**TASK OBJECTIVE:** What follows is a listing. Return every line of it exactly.

**RECORDS PROVIDED:**
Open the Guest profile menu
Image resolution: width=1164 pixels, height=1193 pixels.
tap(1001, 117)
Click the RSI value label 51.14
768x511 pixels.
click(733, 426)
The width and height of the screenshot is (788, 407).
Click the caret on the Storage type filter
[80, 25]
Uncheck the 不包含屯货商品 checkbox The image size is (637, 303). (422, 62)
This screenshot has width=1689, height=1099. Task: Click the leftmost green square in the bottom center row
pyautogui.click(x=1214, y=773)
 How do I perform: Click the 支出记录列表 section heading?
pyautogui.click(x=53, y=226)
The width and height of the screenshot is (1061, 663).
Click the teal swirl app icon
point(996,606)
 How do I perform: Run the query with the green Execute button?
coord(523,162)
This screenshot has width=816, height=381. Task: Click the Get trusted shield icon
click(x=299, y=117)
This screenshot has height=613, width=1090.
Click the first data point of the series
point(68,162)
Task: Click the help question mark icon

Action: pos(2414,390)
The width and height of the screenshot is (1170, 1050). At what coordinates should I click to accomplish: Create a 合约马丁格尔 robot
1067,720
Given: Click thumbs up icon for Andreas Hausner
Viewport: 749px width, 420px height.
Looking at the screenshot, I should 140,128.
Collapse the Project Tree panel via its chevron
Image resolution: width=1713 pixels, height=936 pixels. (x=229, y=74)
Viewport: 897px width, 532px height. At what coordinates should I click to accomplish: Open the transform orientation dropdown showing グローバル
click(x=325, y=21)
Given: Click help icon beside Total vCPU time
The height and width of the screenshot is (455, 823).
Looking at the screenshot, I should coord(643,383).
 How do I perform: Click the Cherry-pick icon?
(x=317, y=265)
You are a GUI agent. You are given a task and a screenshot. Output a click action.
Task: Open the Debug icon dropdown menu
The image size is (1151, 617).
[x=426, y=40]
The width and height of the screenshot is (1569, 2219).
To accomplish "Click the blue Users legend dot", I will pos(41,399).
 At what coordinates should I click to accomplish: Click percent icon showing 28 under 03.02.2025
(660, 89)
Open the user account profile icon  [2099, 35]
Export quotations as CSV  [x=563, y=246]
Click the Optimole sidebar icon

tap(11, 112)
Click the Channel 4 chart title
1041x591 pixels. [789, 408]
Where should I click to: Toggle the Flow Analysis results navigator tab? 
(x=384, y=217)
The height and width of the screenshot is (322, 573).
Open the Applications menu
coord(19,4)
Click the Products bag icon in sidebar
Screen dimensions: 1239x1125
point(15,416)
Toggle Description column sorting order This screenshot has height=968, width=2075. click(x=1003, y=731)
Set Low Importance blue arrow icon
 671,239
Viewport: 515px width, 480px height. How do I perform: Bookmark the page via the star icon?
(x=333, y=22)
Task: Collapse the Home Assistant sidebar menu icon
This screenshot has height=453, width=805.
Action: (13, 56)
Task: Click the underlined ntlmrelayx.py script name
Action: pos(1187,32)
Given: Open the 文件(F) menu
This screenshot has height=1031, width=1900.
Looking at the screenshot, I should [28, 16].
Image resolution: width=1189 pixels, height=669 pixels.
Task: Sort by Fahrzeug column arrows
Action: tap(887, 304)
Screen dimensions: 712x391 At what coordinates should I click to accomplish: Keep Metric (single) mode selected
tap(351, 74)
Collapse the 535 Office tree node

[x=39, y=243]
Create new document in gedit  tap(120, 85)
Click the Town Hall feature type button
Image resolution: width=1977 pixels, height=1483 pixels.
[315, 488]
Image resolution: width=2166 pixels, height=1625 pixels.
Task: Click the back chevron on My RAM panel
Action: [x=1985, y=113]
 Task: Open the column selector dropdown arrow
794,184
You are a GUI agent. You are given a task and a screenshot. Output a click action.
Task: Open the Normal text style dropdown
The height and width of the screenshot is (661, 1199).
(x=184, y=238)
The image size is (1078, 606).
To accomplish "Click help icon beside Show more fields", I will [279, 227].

**YOUR SOLUTION:**
Open the Guest profile menu
Image resolution: width=1164 pixels, height=1193 pixels.
tap(1001, 117)
Click the RSI value label 51.14
768x511 pixels.
click(733, 426)
The width and height of the screenshot is (788, 407).
Click the caret on the Storage type filter
[80, 25]
Uncheck the 不包含屯货商品 checkbox The image size is (637, 303). (422, 62)
This screenshot has width=1689, height=1099. Task: Click the leftmost green square in the bottom center row
pyautogui.click(x=1214, y=773)
 How do I perform: Click the 支出记录列表 section heading?
pyautogui.click(x=53, y=226)
The width and height of the screenshot is (1061, 663).
Click the teal swirl app icon
point(996,606)
 How do I perform: Run the query with the green Execute button?
coord(523,162)
This screenshot has width=816, height=381. Task: Click the Get trusted shield icon
click(x=299, y=117)
This screenshot has height=613, width=1090.
Click the first data point of the series
point(68,162)
Task: Click the help question mark icon

Action: pos(2414,390)
The width and height of the screenshot is (1170, 1050). At what coordinates should I click to accomplish: Create a 合约马丁格尔 robot
1067,720
Given: Click thumbs up icon for Andreas Hausner
Viewport: 749px width, 420px height.
Looking at the screenshot, I should 140,128.
Collapse the Project Tree panel via its chevron
Image resolution: width=1713 pixels, height=936 pixels. (x=229, y=74)
Viewport: 897px width, 532px height. At what coordinates should I click to accomplish: Open the transform orientation dropdown showing グローバル
click(x=325, y=21)
Given: Click help icon beside Total vCPU time
The height and width of the screenshot is (455, 823).
Looking at the screenshot, I should coord(643,383).
 How do I perform: Click the Cherry-pick icon?
(x=317, y=265)
You are a GUI agent. You are given a task and a screenshot. Output a click action.
Task: Open the Debug icon dropdown menu
The image size is (1151, 617).
[x=426, y=40]
The width and height of the screenshot is (1569, 2219).
To accomplish "Click the blue Users legend dot", I will pos(41,399).
 At what coordinates should I click to accomplish: Click percent icon showing 28 under 03.02.2025
(660, 89)
Open the user account profile icon  [2099, 35]
Export quotations as CSV  [x=563, y=246]
Click the Optimole sidebar icon

tap(11, 112)
Click the Channel 4 chart title
1041x591 pixels. [789, 408]
Where should I click to: Toggle the Flow Analysis results navigator tab? 
(x=384, y=217)
The height and width of the screenshot is (322, 573).
Open the Applications menu
coord(19,4)
Click the Products bag icon in sidebar
Screen dimensions: 1239x1125
point(15,416)
Toggle Description column sorting order This screenshot has height=968, width=2075. click(x=1003, y=731)
Set Low Importance blue arrow icon
 671,239
Viewport: 515px width, 480px height. How do I perform: Bookmark the page via the star icon?
(x=333, y=22)
Task: Collapse the Home Assistant sidebar menu icon
This screenshot has height=453, width=805.
Action: (13, 56)
Task: Click the underlined ntlmrelayx.py script name
Action: pos(1187,32)
Given: Open the 文件(F) menu
This screenshot has height=1031, width=1900.
Looking at the screenshot, I should [28, 16].
Image resolution: width=1189 pixels, height=669 pixels.
Task: Sort by Fahrzeug column arrows
Action: tap(887, 304)
Screen dimensions: 712x391 At what coordinates should I click to accomplish: Keep Metric (single) mode selected
tap(351, 74)
Collapse the 535 Office tree node

[x=39, y=243]
Create new document in gedit  tap(120, 85)
Click the Town Hall feature type button
Image resolution: width=1977 pixels, height=1483 pixels.
[315, 488]
Image resolution: width=2166 pixels, height=1625 pixels.
Task: Click the back chevron on My RAM panel
Action: [x=1985, y=113]
 Task: Open the column selector dropdown arrow
794,184
You are a GUI agent. You are given a task and a screenshot. Output a click action.
Task: Open the Normal text style dropdown
The height and width of the screenshot is (661, 1199).
(x=184, y=238)
The image size is (1078, 606).
To accomplish "Click help icon beside Show more fields", I will [279, 227].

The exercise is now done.